DIRGAHAYU REPUBLIK INDONESIA KE 73

DIRGAHAYU REPUBLIK INDONESIA KE 73
KERJA KITA PRESTASI BANGSA

Senin, 24 September 2012

IED BERTEPATAN DENGAN HARI JUMAT (BAGIAN I)

oleh Amin Saefullah Muchtar pada 24 September 2012 pukul 16:12 ·
Sebagaimana yang kita maklumi bahwa Iedul Adha di tahun ini, 10 Dzulhijjah 1433 H, diduga kuat akan jatuh pada hari Jumat bertepatan dengan 26 Oktober 2012. Sehubungan dengan itu terdapat tiga hal yang penting untuk dibahas:

Pertama, kedudukan Hadis: “Ied Jatuh Pada Hari Jumat. Masalah ini perlu ditegaskan kembali sehubungan dengan pandangan sebagian kalangan yang menilai hadis yang berkenaan dengan itu statusnya dhaif.
Kedua,  kedudukan shalat Jumat bila bertepatan dengan Ied.
Ketiga,  peristiwa  Ied jatuh pada hari Jumat pada masa kekhalifahan Ibnu Zubair dan praktek shalat yang dilakukan oleh beliau ketika itu.


Ied Zaman Nabi saw.

Berdasarkan analisa sejarah dan riwayah dapat diketahui bahwa sepanjang hayat Rasulullah saw., beliau telah mengalami iedul fitri dan iedul Adha sebanyak sembilan kali. Iedul Fitri perdana Nabi terjadi pada hari Senin, 1 Syawal 2 H/26 Maret 624 M. Sedangkan Iedul Adha perdana terjadi pada (sekitar) 10 Dzulhijjah 2 H/Juni 624 M. Adapun iedul fitri terakhir terjadi pada Senin, 1 Syawal 10 H/30 Desember 631 M. Sedangkan Iedul Adha pada (sekitar) 10 Dzulhijjah 10 H/Maret 632 M.
Dari jumlah sebanyak itu (Sembilan kali iedul fitri dan adha) hanya satu kali terjadi hari ied pada hari Jumat, yaitu Iedul Fitri 1 Syawal 3 H yang bertepatan dengan 15 Maret 625 M.
Informasi tentang peristiwa Ied jatuh pada hari Jumat pada zaman Rasulullah, bersumber dari empat sahabat:

Pertama, Abu Huraerah

عَنْ أَبِي هُرَيْرَةَ ، عَنْ رَسُولِ اللهِ صلى الله عليه وسلم أَنَّهُ قَالَ قَدِ اجْتَمعَ في يَوْمِكُمْ هذَا عِيدَانِ فَمَنْ شَاءَ أَجْزَأَهُ مِنَ الْجُمُعَةِ وَإِنَّا مُجَمِّعُونَ
Dari Abu Huraerah, dari Rasulullah saw. bahwa beliau bersabda, “Sungguh telah bersatu pada hari ini dua ied, maka siapa yang mau (tidak melaksanakan shalat Jum’at), maka shalat ied ini mencukupkan dari (shalat) Jum’at, dan sesungguhnya kami akan melaksanakan shalat Jum’at.”

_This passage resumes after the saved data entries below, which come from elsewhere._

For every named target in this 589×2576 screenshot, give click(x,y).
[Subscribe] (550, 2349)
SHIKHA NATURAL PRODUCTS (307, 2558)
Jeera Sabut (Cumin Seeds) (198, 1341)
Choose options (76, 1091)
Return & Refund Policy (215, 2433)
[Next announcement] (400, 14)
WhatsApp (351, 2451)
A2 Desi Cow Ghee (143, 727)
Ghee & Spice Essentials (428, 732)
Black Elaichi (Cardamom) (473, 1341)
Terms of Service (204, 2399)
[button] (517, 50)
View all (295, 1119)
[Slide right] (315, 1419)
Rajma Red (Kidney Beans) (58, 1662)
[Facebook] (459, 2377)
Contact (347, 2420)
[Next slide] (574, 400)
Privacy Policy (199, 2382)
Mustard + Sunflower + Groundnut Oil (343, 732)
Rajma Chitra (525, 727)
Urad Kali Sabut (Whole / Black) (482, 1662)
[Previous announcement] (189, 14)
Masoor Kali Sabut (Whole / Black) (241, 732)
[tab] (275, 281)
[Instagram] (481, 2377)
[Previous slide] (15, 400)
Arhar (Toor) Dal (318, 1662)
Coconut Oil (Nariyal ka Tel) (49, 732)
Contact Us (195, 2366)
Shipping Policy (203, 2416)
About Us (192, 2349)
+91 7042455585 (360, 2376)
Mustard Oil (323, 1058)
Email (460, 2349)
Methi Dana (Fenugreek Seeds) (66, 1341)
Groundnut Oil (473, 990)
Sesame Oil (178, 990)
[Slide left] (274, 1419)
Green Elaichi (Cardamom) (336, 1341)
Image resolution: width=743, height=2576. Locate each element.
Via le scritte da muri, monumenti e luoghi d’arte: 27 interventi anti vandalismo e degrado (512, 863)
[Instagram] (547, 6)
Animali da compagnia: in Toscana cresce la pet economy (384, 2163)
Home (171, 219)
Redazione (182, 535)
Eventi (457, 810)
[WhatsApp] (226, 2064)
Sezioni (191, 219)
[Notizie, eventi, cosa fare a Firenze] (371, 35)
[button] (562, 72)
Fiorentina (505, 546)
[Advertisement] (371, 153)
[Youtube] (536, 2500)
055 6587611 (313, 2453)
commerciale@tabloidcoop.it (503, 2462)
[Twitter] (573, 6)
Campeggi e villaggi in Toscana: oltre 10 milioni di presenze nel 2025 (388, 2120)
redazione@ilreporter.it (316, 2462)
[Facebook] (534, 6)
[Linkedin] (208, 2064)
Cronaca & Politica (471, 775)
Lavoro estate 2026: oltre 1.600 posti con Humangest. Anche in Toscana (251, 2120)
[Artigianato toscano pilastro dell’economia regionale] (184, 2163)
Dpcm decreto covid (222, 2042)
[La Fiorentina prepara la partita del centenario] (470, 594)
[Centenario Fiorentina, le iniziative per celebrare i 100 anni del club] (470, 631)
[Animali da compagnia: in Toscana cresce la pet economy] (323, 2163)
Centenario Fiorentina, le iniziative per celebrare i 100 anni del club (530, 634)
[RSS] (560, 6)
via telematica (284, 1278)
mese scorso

Takhrij (penelusuran sumber) Hadis

Hadis di atas diriwayatkan oleh Abu Dawud (Sunan Abu Dawud, I:281, No. 1073), Ibnu Majah (Sunan Ibnu Majah, I:416, No. 1311), Al-Baihaqi (As-Sunan Al-Kubra, III:318, No. hadis 6082), Al-Hakim (Al-Mustadrak ‘ala As-Shahihain, I:425, No. 1064), Ibnul Jarud (Al-Muntaqa, I:84, No. hadis 302), dengan sedikit perbedaan redaksi, melalui jalur periwayatan yang sama, yaitu rawi Baqiyyah bin Al-Walid. Ia menerima dari Syu’bah, dari Al-Mughirah bin Miqsam Ad-Dhabbi, dari Abdul Aziz bin Rufai’, dari Abu Shalih, dari Abu Huraerah, dari Rasulullah saw.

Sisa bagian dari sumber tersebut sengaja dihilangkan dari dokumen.